My system will primarily be a file & music server, serving CIFS and some NFS as 
well as driving multiple concurrent audio streams via SqueezeCenter, and 
perhaps eventually videos via something like MythTV.  I'm also contemplating 
making it a Sun Ray server.  I don't want to run out of disk space for a long 
time - I'd like >= 3TB to start.

Decision #1: AMD vs. Intel
I'm drawn to quad core, perhaps for silly reasons.  I'm also drawn to AMD (for 
price and RAM performance).  And finally I'm drawn to ASUS motherboards because 
there are so many options in the HCL.  I want lots of SATA ports and support 
for 8GB RAM
 - option a: ASUS M3A-H/HDMI ($...@newegg) with AMD Phenom 9600 ($...@newegg)
 - option b: ASUS P5K Deluxe ($...@newegg) with Intel Quad Q6600 ($...@newegg)
Any reason to go with Intel?  Any better option going the AMD route (perhaps 
the Quad core chip offers no value?) 

Decision #2: 1.5TB Seagate vs. 1TB WD (or someone else)
I've heard lots of stories about Seagate reliability being poor, especially in 
RAID configurations.  WD has a good reputation, especially with their more 
expensive E3 drives.  Reliability is a concern both from a time point of view 
(spending time getting/installing replacements and downtime until it is in), as 
well as potential data reliability if a multiple-failure occurs.
 - option a: 3 1.5TB Seagate drives (in Raid-Z) or 4 1.5TB in Raid-Z2 
($...@newegg)
 - option b: 4 1TB WD drives (in Raid-Z) or 5 in Raid-Z2
  - option b(1): WD RE3 drives ($150 via eBay seller)
  - option b(2): WD Caviar Black ($...@newegg)
  - option b(3): WD Caviar Green ($...@newegg)
Do I loose much in performance going Green vs.
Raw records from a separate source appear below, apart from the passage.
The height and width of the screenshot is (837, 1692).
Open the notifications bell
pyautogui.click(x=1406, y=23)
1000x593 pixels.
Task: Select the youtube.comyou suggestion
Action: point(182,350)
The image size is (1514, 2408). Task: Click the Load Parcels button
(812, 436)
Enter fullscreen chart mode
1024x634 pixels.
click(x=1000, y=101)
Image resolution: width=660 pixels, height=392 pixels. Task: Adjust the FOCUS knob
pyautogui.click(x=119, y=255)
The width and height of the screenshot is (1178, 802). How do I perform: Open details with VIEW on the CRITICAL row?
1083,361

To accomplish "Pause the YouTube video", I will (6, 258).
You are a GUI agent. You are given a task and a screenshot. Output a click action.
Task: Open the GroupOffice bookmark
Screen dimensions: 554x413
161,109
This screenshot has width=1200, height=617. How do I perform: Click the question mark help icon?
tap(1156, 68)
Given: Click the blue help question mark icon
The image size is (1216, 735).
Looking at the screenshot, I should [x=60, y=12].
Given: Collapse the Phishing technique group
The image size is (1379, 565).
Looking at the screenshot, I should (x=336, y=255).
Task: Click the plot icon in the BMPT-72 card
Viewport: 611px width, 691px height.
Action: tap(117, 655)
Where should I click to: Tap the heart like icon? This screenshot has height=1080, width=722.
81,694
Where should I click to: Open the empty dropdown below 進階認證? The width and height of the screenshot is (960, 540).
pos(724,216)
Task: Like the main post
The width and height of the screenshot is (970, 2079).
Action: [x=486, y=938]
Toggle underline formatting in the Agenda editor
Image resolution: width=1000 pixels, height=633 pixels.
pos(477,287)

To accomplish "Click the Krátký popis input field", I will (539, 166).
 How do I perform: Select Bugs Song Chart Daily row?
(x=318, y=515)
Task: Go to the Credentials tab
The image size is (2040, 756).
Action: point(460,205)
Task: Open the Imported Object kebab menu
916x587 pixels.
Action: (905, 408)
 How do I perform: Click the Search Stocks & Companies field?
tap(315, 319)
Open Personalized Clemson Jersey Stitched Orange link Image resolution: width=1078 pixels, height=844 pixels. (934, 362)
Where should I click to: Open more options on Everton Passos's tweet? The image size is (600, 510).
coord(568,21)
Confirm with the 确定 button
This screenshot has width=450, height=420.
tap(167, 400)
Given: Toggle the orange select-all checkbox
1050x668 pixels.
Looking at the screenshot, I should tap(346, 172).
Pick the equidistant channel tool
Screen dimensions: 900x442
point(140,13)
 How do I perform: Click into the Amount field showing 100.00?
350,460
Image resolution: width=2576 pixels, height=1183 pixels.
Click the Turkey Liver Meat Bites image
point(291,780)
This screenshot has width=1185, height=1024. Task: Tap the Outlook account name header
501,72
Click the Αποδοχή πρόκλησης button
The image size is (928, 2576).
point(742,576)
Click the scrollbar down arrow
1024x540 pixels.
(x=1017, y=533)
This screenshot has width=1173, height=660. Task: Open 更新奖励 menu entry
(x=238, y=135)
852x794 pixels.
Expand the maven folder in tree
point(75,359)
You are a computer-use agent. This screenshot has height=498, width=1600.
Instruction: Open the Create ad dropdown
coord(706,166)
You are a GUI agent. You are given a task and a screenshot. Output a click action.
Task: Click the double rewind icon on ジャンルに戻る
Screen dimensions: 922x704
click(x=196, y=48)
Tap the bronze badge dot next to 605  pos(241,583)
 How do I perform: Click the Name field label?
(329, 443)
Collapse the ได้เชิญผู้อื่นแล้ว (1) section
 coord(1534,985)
Black?  Do I gain anything in 
reliability?  Anything measurable (given other system components) in power 
savings?

Decision #3: Raid-Z vs. Raid-Z2
I understand that with very large drives, the chance of a momentary block read 
failure is near (or in excess) of the 1/# blocks on disk (so you would likely 
get one of these if reading/copying the entire 1-1.5TB), and while subsequent 
re-tries would fix this it would be seen as a RAID failure in the moment.  But 
the more I read up on ZFS, the less likely a double-fault situation appears 
that it'd occur, given the fix-on-error-detection and continuous cleaning of 
the disk.
 - option a: Raid-Z
 - option b: Raid-Z2

Decision #4: file system layout
I'd like to have ZFS root mirrored.  Do we simply use a portion of the existing 
disks for this, or add two disks just for root?  Use USB-2 flash as those 2 
disks?  And where does swap go?  
 - option a: [3 disks]
  - option a(1): reserve ~50GB from all three, ZFS mirror across all three, and 
put swap into that 50GB
  - option a(2): reserve ~50GB from all three, ZFS mirror across first two, and 
put swap into the third 50GB (rather large that...)
  - option a(3): reserve ~50GB from all three, ZFS mirror across first two, and 
put swap into that 50GB; ignore the 50GB in the third

 - option b: [4 disks]
  - option b(1): reserve ~25GB from all four, ZFS pool/mirror across all four, 
and put swap into that pooled 50GB
  - option b(2): reserve ~50GB from all four, ZFS mirror across first two, and 
put swap into the third 50GB (rather large that...) and ignore the fourth 50GB
  - option b(3): reserve ~50GB from all four, ZFS mirror across first two, and 
put swap into the third 50GB (rather large that...) and ignore the fourth 50GB
  - option b(4): reserve ~50GB from all four, ZFS mirror across first two, and 
put swap into that 50GB (rather large that...); ignore the third and fourth 50GB

 - option c: [5 disks]
  - option c(n): you get the idea...

 - option d: [n disks + 2 "root" disks]
  - option d(1) use some small cheap pair of SATA (or even IDE) disks for 
mirrored root/swap
  - option d(2) use ~8GB USB2 flash drives for mirrored root/swap (and place 
things like /opt into the larger "data" array)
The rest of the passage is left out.